Message In A Bottle Review

Message In A Bottle
A woman discovers a tragic love letter in a bottle on a beach, and is determined to track down its author.

by Ian Nathan |
Published on
Release Date:

23 Apr 1999

Running Time:

119 minutes



Original Title:

Message In A Bottle

Given the scope of his recent disasters you can forgive Kevin Costner for opting for safe territory in this adult romance about emotionally tortured souls rediscovering love with great difficulty. The disconcerting truth is that despite all of its assured acting, pristine skylines and worthy attempts to have big talks about relationships, it still amounts to horridly transparent weepy claptrap.

The set-up is rapidly assembled and cutely romantic. Troubled boat-builder Garret Blake (Costner) writes emotionally stricken letters to his dead wife and sets them adrift in the ocean. By chance, troubled divorcee Theresa Osbourne (Wright Penn) discovers one and is so swept away by its lyrical pangs, she utilises all her journo talents to locate the forlorn sailor. And so she does. And so they fall for one another. With all those twilight beach rambles, yachting ventures and "perfect steak dinners" it was pretty much inevitable. As are the necessary emotional pressure points (he's got this dead wife thing going, she's not told him about reading his mail) hamfistedly introduced into a lush middle-class love story.

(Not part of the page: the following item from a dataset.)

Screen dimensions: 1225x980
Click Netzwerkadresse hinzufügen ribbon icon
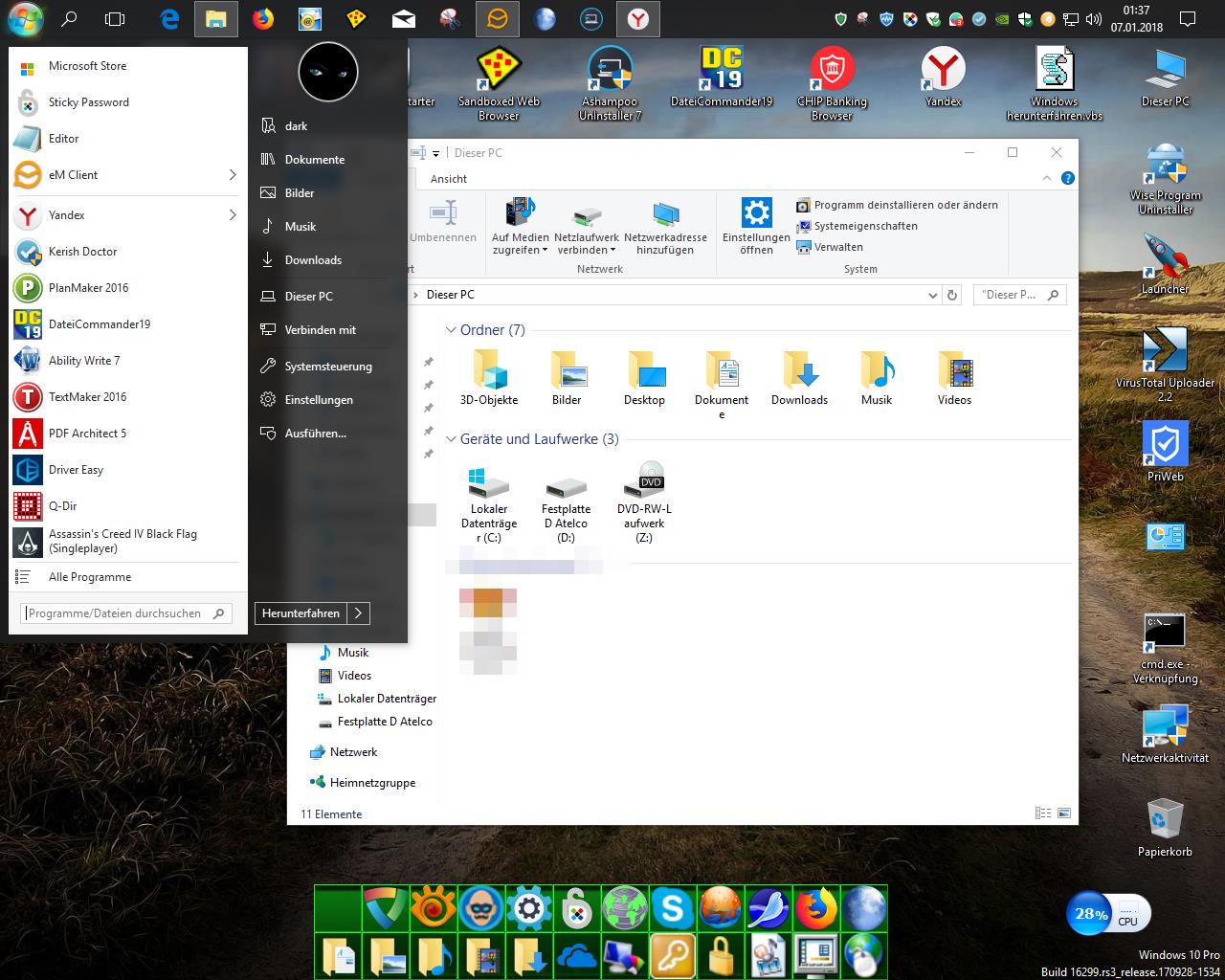pos(665,216)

It's all thinly likeable, Wright Penn is affecting in her attempts to break through to a frozen heart and the clutch of supporting characters, especially Newman doing a juicy wise old buffer shtick as Garret's dad, add enough colour to upset the rambling cliches. There are even odd flashes of genuine emotive power - the big father-son showdown is a genuine heart grabber. But Mandoki is unwilling to pursue friction, favouring sequinned sentiment played out to la-di-da soft rock - the hideously tasteful sex scene oozes out like some Ikea ad for pine framed double-beds. And there is nothing worse these days than an acceptably dumb Hollywood romance Sellotaping on a surprise extra dimension in the vague hope of adding intelligence and maturity.

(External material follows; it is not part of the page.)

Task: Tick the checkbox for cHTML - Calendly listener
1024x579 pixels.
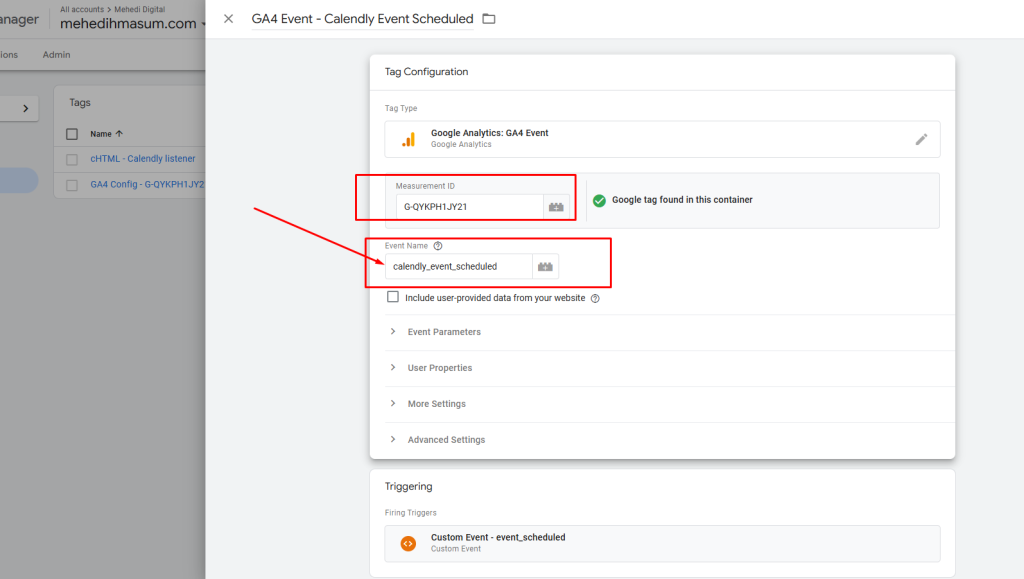Action: [x=72, y=159]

So misjudged is the final "profound" development that in its sheer rumness you idealise a delightful situation where screenwriter DiPego somehow got his wires crossed with another Eastern seaboard drama. And as Costner casts off in his new spangly yacht - the embodiment of his dead wife we are bafflingly led to consider - a freak 30-foot Great White swims into his waters and he shockingly realises he's gonna need a bigger boat.